Darüber hinaus erwartet die Landesregierung, dass auch die Bundesregierung den Erhalt der VW-Standorte stärker unterstützt. Wirtschaftsminister Dirk Panter (SPD) nannte unter anderem einen niedrigeren Ladestrompreis, eine Steuerbefreiung für E-Autos sowie ein sogenanntes Social Leasing als Möglichkeiten. Bei Letzterem handelt es sich um ein staatlich gefördertes Programm, damit sich auch Geringverdienende Elektroautos leisten können.
Landesregierung fordert späteres Verbrenner-Aus
Kretschmer und Panter forderten zudem ein späteres Verbrenner-Aus. Derzeit ist vorgesehen, dass ab 2035 nur noch Neuwagen innerhalb der Europäischen Union zugelassen werden dürfen, die keine Kohlendioxid-Emissionen oder andere Treibhausgase verursachen. Praktisch bedeutet das ein Verbot für Neuwagen, die mit Benzin oder Diesel angetrieben werden.
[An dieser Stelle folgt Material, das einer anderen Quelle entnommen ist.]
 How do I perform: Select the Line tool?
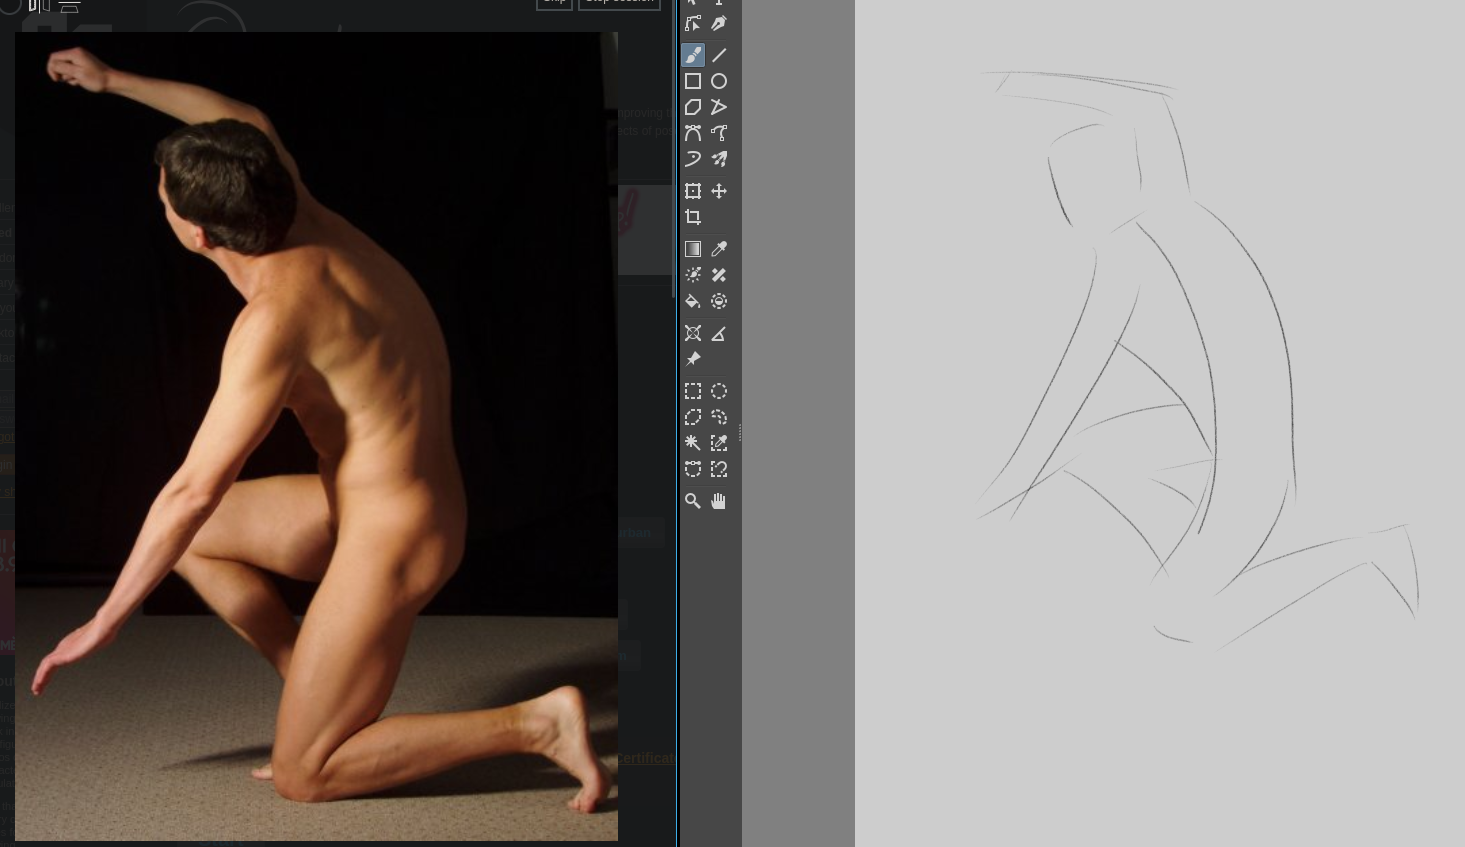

„Es muss ein Realitätscheck erfolgen. Bei dem Entwicklungsstand, den wir gerade haben, ist die Umsetzung der Vorgabe schwer machbar. Wir brauchen mehr Luft“, stellte Panter klar. Um wie viele Jahre das Verbrenner-Aus geschoben werden soll, müsse sich noch zeigen.

Quelle: Hendrik Schmidt/dpa
VW-Werke in Sachsen sollen Modelle abgeben
Hintergrund der Diskussionen ist das VW-Sparprogramm. Demnach sollen die in Zwickau hergestellten VW-Modelle ID.3, ID.4, ID.5 und der Cupra Born bis Ende 2026 nach Wolfsburg und Emden wechseln. Die Audi-Modelle Q4 e-tron und dessen Kombi-Variante könnten ab 2027 die einzigen Modelle sein, die noch in Zwickau gebaut werden. Bei Experten herrscht die Skepsis, dass allein die Fertigung der Audi-Modelle für eine Auslastung der Bänder ausreichen wird.
In der vergangenen Woche war bekannt geworden, dass der ID.3 und auch der Cupra möglicherweise länger in Sachsen gebaut werden. Das hängt aber lediglich damit zusammen, dass sich Produktionsanläufe anderer VW-Modelle im Stammwerk Wolfsburg verschieben.